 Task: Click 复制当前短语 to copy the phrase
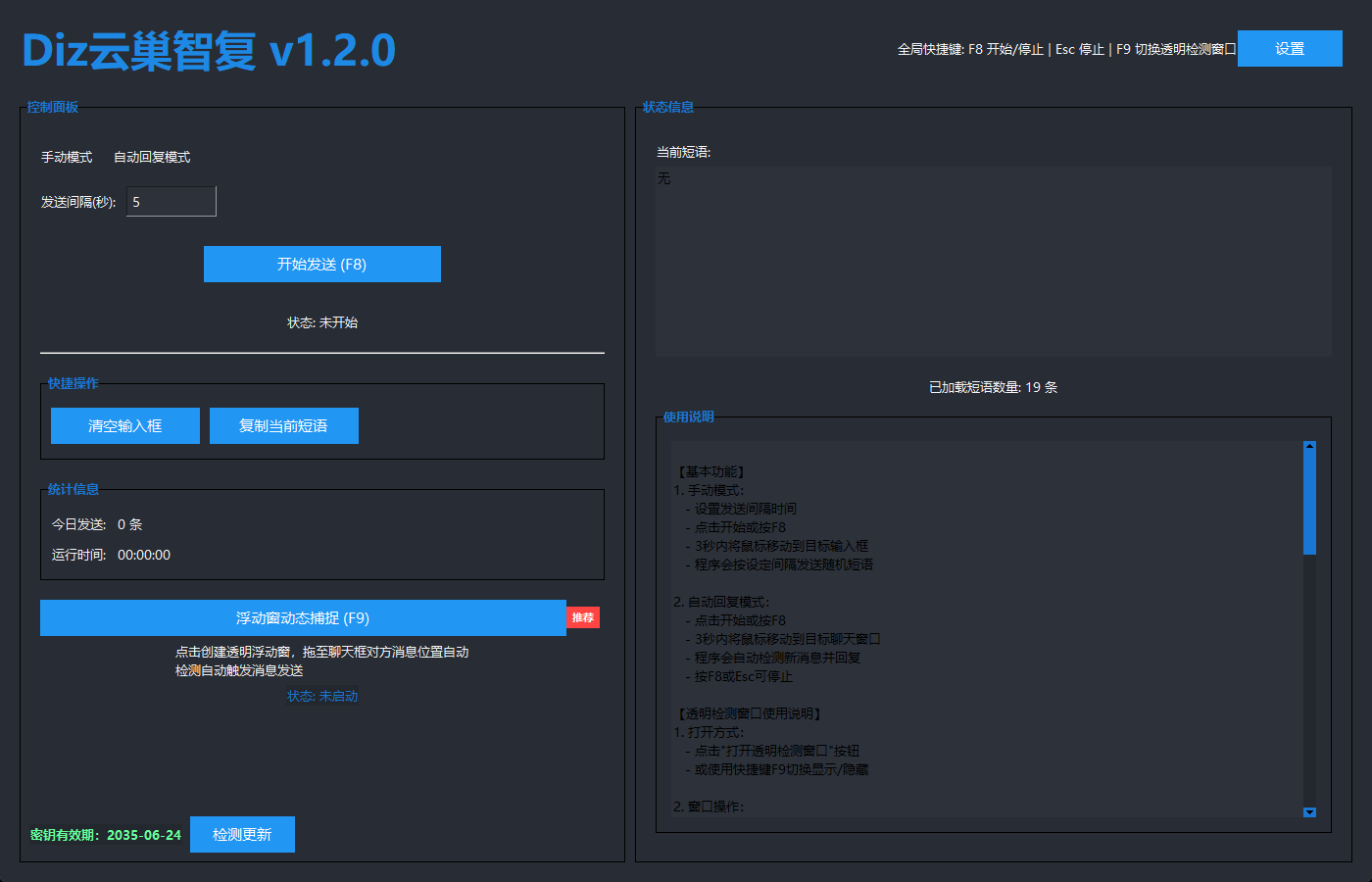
※ ※ ※
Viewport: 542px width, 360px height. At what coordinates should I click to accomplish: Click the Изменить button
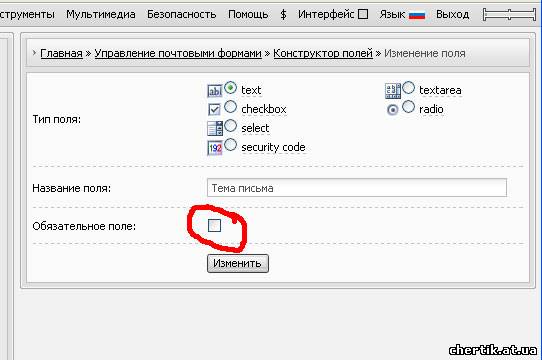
※ ※ ※
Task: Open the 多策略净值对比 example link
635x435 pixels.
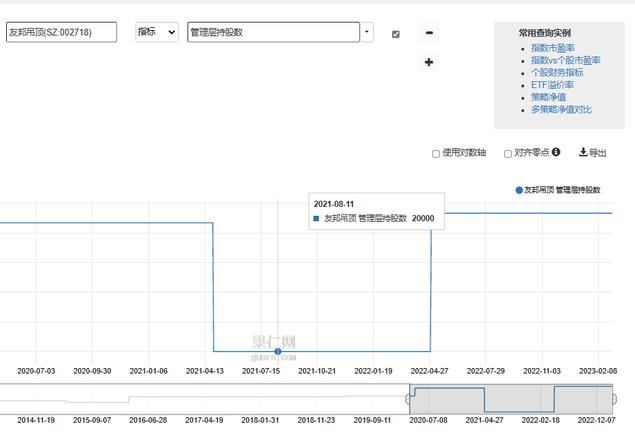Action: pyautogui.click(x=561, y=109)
※ ※ ※
Write out every line of the preceding listing that contains "Task".

 Task: Click 复制当前短语 to copy the phrase
Task: Open the 多策略净值对比 example link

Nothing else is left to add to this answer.